C’est au 25 rue Levert qu’il fut arrêté le 28 mai 1871. Michel Puzelat nous parle de cet ouvrier typographe qui habite le Ve arrondissement. Le 18 mars, il fait sonner le tocsin. Il n’est pas élu de la Commune, mais préside la légion du Ve ; il fait enlever la croix du dôme du Panthéon et lui substitue un immense drapeau rouge. Il prend part à la laïcisation des établissements scolaires et songe à l’organisation d’un enseignement professionnel. Mais quand le Ve est défait, il passe dans le XXe. Dénoncé, il est arrêté et condamné aux travaux forcés à perpétuité. Il passe sept ans au bagne, en Nouvelle-Calédonie. A partir de 1880, son histoire se confond avec celle du mouvement ouvrier et socialiste. Il participe à la création, en 1889, la « Société fraternelle des anciens combattants de la Commune ».
ZÉPHIRIN CAMÉLINAT (1840-1932).
Nous apercevons son ancien domicile au 135 rue de Belleville.

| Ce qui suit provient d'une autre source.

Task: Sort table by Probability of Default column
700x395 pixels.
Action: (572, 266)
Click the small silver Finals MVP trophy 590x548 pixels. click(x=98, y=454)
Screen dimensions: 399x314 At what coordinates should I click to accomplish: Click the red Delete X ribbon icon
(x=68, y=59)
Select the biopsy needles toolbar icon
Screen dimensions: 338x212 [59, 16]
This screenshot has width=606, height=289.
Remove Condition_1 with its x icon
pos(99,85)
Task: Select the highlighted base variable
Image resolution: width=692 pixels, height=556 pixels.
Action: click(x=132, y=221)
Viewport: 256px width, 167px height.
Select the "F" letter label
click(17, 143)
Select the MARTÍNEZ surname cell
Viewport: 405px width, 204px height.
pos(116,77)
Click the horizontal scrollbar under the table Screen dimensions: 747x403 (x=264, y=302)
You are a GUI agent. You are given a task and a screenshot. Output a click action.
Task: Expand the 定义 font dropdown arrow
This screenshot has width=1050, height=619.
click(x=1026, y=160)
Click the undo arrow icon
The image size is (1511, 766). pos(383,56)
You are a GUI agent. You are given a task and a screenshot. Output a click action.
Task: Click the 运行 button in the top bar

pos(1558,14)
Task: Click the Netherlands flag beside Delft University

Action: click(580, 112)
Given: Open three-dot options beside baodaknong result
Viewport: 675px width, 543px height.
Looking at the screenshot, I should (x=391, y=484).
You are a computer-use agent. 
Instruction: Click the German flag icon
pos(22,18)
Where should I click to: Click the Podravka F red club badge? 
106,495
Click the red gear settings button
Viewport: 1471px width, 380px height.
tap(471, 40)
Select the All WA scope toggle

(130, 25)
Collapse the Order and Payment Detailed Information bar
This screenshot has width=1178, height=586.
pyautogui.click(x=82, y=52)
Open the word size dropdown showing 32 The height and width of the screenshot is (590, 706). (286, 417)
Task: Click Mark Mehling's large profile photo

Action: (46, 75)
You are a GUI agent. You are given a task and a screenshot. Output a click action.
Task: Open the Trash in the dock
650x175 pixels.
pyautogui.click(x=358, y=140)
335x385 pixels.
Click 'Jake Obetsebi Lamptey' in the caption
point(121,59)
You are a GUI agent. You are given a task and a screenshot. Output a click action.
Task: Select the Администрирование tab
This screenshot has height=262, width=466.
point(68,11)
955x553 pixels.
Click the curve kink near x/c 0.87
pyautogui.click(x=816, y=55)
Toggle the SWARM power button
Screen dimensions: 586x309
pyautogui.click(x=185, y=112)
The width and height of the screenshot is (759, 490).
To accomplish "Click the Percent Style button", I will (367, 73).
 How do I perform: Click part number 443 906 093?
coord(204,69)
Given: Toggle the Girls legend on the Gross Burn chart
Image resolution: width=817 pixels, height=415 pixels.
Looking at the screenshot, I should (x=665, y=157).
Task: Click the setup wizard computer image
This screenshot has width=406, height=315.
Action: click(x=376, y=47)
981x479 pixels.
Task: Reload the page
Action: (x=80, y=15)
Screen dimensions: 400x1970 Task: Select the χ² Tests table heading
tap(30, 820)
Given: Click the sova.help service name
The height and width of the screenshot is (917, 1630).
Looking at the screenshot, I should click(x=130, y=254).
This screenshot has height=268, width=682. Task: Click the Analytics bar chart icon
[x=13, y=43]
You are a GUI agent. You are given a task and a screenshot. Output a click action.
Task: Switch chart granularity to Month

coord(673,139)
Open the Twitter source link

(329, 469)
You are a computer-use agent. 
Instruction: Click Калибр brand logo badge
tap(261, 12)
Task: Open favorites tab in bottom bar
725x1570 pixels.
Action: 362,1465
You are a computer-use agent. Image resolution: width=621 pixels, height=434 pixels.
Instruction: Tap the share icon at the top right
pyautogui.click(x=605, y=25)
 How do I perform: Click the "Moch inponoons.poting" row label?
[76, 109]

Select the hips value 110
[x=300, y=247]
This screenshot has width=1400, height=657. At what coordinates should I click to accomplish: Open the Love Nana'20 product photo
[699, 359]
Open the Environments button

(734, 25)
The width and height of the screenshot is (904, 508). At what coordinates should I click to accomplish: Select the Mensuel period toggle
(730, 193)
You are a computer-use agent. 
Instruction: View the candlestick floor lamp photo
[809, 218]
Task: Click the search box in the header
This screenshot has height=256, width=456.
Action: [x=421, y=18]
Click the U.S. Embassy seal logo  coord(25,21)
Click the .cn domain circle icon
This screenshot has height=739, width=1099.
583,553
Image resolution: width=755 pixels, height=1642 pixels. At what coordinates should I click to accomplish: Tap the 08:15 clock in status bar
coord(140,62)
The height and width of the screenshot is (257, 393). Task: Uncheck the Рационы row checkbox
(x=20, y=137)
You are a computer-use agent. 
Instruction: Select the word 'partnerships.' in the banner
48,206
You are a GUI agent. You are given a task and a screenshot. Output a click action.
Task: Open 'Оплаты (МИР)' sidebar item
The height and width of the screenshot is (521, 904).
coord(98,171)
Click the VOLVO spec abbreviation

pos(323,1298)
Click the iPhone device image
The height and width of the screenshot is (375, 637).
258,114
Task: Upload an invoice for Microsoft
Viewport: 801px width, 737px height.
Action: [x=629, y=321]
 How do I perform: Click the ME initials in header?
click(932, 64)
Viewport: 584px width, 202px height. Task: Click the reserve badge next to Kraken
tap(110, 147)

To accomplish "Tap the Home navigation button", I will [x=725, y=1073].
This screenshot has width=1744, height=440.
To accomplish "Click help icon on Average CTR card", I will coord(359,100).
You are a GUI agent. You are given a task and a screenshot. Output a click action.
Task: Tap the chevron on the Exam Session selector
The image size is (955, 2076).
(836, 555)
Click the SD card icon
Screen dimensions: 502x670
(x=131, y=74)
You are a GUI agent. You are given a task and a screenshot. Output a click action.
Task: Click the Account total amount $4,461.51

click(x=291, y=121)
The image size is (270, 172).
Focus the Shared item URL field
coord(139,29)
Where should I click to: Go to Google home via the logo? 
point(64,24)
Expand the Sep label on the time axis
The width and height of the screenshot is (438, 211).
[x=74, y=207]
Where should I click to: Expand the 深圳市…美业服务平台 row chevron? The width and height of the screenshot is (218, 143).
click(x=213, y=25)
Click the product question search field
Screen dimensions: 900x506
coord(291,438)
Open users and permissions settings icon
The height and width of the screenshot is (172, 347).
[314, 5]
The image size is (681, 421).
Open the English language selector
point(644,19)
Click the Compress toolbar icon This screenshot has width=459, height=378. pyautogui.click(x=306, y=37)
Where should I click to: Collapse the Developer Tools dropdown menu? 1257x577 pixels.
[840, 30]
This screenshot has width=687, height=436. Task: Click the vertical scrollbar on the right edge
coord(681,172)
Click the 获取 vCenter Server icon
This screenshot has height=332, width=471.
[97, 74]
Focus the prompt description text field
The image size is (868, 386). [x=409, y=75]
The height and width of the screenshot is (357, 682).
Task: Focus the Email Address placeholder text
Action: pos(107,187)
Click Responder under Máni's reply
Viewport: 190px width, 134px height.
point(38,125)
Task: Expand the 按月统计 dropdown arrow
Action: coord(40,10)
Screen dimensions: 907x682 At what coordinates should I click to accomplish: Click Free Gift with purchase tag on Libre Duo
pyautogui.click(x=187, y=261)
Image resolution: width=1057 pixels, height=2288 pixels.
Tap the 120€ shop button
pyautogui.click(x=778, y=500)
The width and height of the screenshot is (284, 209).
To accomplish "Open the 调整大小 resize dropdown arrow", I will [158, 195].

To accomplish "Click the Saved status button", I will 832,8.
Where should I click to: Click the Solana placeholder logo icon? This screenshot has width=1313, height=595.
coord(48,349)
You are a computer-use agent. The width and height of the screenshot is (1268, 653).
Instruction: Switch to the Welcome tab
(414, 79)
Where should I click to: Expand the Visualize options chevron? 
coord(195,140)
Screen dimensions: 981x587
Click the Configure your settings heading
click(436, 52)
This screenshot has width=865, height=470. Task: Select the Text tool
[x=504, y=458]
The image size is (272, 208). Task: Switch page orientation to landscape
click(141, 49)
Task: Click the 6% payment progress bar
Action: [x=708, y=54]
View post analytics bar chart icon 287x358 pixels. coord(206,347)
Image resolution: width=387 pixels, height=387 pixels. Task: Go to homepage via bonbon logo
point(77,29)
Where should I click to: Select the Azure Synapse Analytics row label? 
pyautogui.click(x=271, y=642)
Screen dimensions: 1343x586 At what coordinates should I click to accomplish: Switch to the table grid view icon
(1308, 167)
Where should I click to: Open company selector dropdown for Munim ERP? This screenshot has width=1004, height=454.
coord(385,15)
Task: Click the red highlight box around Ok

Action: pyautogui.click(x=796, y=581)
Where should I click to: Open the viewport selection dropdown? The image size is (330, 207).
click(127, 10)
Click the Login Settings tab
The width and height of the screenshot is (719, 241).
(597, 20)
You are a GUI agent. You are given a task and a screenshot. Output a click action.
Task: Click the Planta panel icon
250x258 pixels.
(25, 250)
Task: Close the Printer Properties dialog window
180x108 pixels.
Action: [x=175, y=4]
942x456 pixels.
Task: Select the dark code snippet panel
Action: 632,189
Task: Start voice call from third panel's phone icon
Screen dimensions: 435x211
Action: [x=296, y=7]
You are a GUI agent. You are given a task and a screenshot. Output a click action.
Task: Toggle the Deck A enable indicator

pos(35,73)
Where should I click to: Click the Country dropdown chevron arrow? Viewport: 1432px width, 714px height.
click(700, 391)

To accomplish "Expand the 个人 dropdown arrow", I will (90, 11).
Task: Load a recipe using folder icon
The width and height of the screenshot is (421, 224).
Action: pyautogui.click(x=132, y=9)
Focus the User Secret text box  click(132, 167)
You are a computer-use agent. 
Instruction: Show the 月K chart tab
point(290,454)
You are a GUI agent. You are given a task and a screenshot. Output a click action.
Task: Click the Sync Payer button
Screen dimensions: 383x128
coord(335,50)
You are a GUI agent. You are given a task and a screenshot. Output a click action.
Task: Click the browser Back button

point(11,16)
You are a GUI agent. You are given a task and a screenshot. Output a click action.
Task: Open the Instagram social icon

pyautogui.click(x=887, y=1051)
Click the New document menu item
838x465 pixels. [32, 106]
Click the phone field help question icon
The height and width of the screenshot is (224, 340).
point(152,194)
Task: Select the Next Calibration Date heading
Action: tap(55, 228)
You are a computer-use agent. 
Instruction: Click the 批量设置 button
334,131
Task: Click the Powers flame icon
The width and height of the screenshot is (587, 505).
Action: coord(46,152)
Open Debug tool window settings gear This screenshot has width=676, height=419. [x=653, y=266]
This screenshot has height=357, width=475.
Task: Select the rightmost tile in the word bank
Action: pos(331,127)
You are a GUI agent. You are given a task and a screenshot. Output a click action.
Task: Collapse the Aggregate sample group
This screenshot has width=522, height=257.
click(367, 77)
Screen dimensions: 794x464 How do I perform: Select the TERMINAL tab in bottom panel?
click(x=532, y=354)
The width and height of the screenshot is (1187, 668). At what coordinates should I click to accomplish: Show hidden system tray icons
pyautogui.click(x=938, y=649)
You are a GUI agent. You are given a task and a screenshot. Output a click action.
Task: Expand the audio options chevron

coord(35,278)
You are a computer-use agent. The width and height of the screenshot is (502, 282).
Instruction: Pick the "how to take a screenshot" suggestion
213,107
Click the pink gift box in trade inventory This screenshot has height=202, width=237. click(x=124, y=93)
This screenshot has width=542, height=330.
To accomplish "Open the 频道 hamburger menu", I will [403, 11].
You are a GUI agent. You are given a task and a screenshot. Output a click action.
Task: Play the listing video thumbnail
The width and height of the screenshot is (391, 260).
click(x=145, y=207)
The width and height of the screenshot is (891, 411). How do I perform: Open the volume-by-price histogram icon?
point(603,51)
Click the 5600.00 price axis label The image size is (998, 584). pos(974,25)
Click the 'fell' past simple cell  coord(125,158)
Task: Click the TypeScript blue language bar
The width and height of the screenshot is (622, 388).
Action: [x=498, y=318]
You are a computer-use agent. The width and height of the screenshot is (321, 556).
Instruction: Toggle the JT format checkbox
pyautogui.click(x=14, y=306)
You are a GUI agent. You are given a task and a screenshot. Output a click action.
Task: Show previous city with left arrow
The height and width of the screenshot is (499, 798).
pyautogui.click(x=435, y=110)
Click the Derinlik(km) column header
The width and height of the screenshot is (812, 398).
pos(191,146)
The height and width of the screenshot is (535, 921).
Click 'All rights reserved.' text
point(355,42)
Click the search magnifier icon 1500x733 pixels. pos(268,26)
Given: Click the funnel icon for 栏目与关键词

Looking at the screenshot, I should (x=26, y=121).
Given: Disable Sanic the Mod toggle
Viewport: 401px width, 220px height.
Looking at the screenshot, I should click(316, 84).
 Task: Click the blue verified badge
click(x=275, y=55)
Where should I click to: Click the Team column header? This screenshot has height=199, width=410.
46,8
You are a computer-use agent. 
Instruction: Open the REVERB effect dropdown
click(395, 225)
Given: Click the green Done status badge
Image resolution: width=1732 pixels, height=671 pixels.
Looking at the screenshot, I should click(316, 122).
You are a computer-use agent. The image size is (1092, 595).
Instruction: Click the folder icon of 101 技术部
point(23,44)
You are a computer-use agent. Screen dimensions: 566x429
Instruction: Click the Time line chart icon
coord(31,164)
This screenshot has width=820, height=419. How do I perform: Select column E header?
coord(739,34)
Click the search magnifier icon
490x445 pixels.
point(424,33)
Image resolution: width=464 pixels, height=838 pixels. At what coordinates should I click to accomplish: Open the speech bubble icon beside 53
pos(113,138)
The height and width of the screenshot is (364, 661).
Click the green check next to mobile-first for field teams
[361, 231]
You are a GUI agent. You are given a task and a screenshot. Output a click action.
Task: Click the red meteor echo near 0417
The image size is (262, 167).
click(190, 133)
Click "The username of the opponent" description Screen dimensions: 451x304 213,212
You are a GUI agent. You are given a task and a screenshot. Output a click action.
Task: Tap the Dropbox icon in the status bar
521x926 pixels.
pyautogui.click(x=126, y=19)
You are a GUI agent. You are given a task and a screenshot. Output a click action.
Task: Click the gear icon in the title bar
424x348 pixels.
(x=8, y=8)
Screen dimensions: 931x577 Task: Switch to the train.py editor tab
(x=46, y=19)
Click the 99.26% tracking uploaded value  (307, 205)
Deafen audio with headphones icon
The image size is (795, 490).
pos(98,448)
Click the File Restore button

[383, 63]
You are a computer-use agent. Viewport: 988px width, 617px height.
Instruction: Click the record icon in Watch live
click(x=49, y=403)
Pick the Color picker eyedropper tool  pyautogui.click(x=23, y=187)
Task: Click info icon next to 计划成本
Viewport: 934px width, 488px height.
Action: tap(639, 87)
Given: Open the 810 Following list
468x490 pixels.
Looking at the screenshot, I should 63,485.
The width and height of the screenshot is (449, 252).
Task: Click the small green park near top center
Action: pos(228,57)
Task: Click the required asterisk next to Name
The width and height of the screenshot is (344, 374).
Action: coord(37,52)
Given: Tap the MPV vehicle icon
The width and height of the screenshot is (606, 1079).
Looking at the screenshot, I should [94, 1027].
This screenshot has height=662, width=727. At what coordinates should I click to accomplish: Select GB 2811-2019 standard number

Agriculteur, monteur en bronze, un des fondateurs de l’Internationale ; après s’être occupé avec Albert Theisz de la Poste, il devient directeur de la Monnaie sous la Commune. Il entretient des relations difficiles avec Charles Beslay, délégué à la Banque de France. Pour payer les dépenses de la Commune, il frappe des pièces. Il se bat sur la barricade du Château-d’Eau où il voit mourir Delescluze et Vermorel. Il est un des membres fondateurs de la Fraternelle.
D’autres événements et d’autres personnages auraient eu leur place dans ce parcours, mais le temps nous a manqué. Que de belles rencontres en ce 18 mars 2012 : de quoi nous donner l’exemple et l’envie de lutter ! Après que nos amis ont représenté un extrait de notre pièce Le Rendez-vous du 18 mars, accompagnés par les artistes Malène Lamarque et Fanchon Préaux, nous avons chanté la Commune.